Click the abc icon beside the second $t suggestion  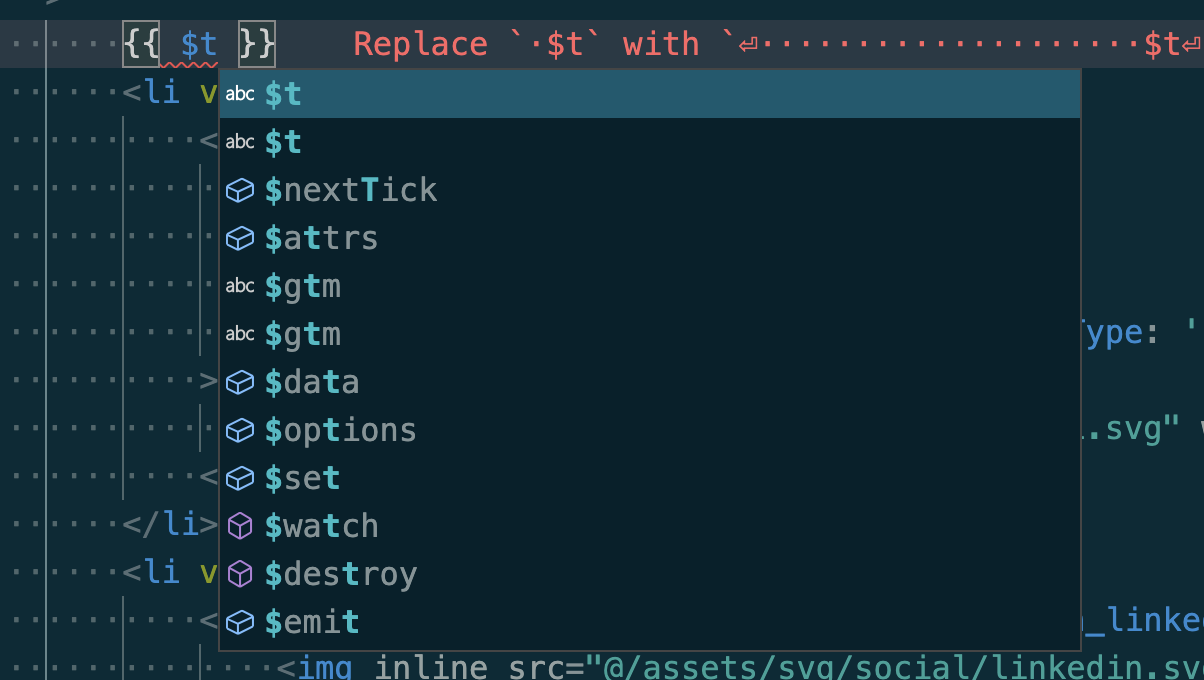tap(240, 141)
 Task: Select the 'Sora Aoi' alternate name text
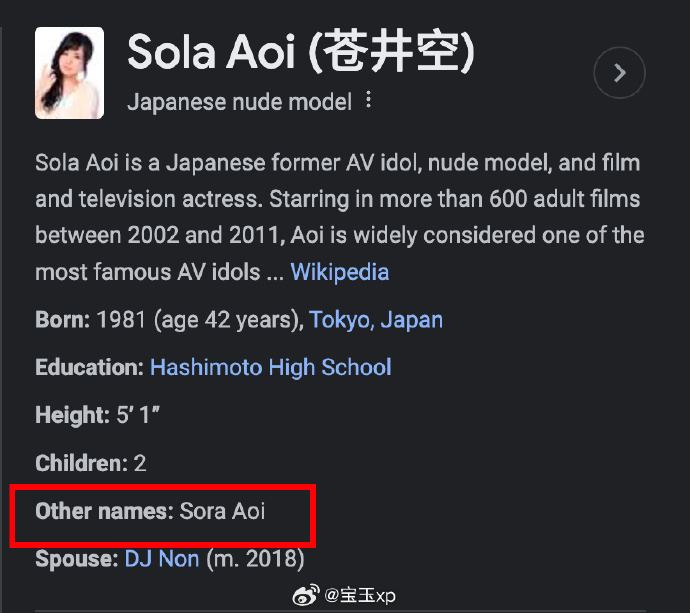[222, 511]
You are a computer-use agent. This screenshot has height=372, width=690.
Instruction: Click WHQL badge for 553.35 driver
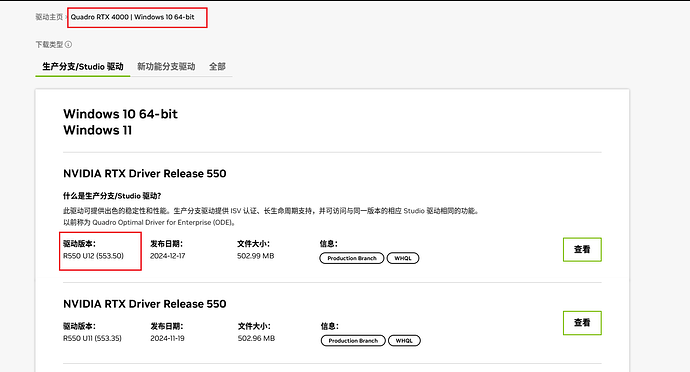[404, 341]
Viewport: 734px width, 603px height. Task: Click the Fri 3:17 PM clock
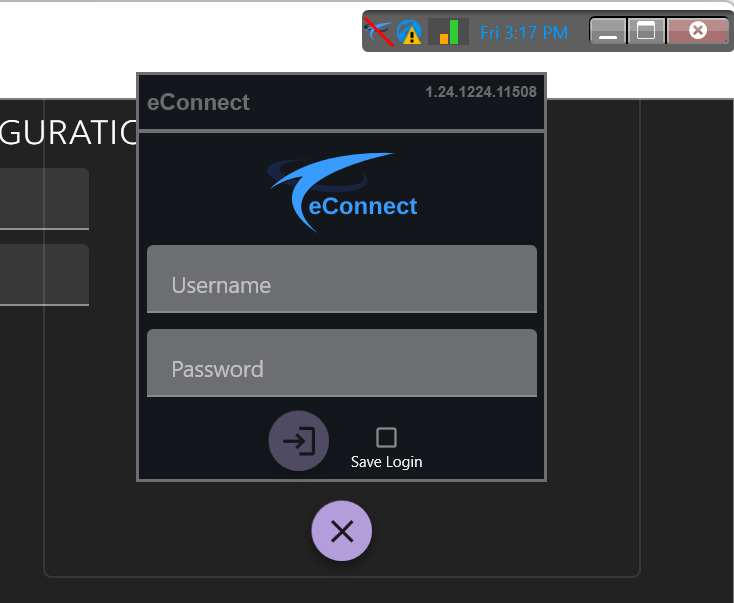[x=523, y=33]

========

Your objective:
Find every line in the records above that contains the word "Task" and copy those lines. Case counts.

Written response:
 Task: Select the 'Sora Aoi' alternate name text
Viewport: 734px width, 603px height. Task: Click the Fri 3:17 PM clock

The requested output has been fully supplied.